## Task directions
Count every line in the data below that includes "agent", and give only the result.

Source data
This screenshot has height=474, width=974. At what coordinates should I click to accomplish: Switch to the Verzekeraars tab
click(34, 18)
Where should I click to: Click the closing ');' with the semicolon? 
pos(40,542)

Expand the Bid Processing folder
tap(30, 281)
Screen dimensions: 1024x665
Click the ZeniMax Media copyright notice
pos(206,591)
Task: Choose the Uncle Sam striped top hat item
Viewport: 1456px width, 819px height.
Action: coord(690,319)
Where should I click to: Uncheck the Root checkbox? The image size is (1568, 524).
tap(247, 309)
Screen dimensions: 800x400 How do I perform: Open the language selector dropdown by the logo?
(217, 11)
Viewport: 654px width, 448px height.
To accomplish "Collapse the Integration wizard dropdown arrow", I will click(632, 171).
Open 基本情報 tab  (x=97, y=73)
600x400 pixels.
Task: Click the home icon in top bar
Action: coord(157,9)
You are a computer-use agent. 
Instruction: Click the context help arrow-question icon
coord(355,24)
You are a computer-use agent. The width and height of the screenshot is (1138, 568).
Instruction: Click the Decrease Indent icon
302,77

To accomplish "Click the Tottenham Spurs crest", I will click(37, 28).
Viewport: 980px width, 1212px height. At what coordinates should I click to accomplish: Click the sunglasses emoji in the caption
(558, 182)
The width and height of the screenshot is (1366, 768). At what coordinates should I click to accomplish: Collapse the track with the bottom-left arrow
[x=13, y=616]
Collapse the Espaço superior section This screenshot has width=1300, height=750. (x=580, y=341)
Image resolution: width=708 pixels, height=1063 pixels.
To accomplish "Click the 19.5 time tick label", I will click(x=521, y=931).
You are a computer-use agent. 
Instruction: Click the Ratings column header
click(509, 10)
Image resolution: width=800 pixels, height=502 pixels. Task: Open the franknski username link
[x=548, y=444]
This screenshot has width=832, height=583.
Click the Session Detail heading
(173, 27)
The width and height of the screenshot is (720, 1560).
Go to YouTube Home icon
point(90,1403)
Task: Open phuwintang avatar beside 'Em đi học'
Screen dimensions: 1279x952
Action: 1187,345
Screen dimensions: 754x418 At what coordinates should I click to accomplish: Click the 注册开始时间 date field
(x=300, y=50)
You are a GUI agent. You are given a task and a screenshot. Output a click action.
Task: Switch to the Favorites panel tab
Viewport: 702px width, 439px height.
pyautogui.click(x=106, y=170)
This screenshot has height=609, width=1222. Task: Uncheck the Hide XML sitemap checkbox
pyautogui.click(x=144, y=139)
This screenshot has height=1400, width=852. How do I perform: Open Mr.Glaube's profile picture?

## Answer to this exercise
4